Behm also acknowledged that some of the books his administration removed are about the LGBTQ community.

“We have to treat all people with kindness, respect and love,” wrote Behm to his staff. “Too often, people who identify as gay, lesbian, trans, or non-binary are marginalized or much worse. … We need books in our libraries that reflect the experiences of the LGBTQ+ community. Everyone should be able to see themselves – their identity, their faith tradition, their culture, their family structure, and so much more – in some of the books that they choose to read. People should be able to read and learn about communities, cultures, and stories that may be unfamiliar to them, too.”

Behm went on to express his gratitude to media center employees he said are working to create consistent procedures for acquiring, storing, accessing and weeding books.

Behm told staff the district is also creating a system to “provide parents and families with the ability to set personal preferences for how their own child(ren) can access various materials in our media centers.”
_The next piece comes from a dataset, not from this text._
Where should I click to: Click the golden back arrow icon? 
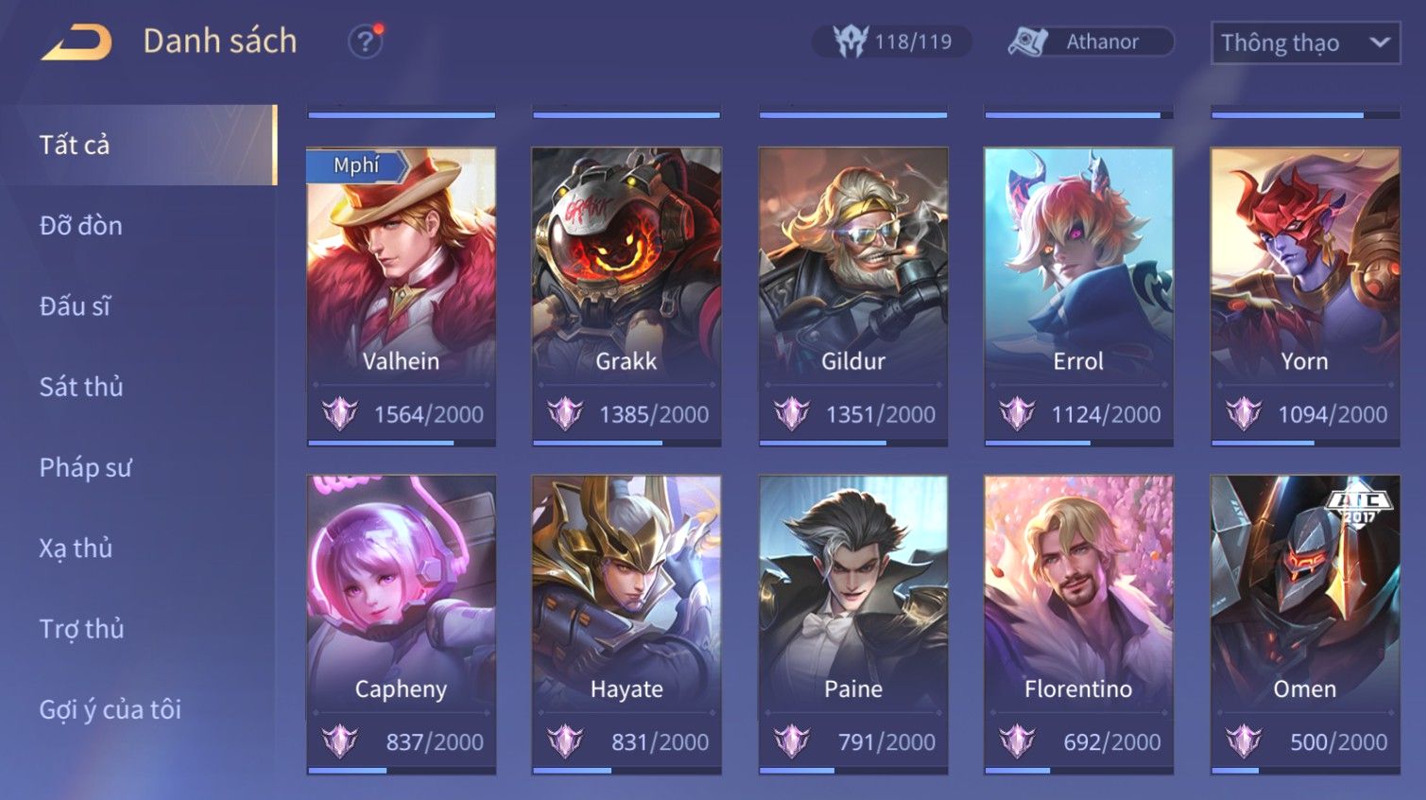(x=77, y=43)
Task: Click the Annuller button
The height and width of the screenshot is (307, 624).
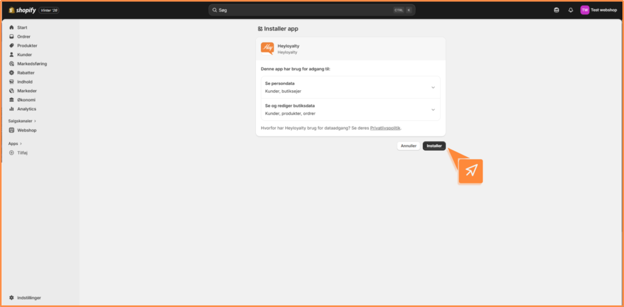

‘REPEATED DENIALS,’ INVESTIGATION NEEDED 

The National Coalition against Censorship, contacted by Target 8, released a statement regarding Behm’s letter to staff.

“After repeated denials, Superintendent Behm has acknowledged that he improperly ordered the removal of controversial books from Forest Hills school libraries,” wrote Christopher Finan, executive director of the coalition. “(Behm) has apologized and ordered the return of six books to the shelves. But two sources have said that four other books were removed: It’s Perfectly Normal by Robie Harris, Almost Perfect by Brian Katcher, The Invisible Life of Addie LaRue by V.E. Schwab and Out of Darkness by Ashley Hope Perez. In light of the superintendent’s previous misstatements, only a thorough investigation by the school board can establish whether these and possibly other titles are still missing.”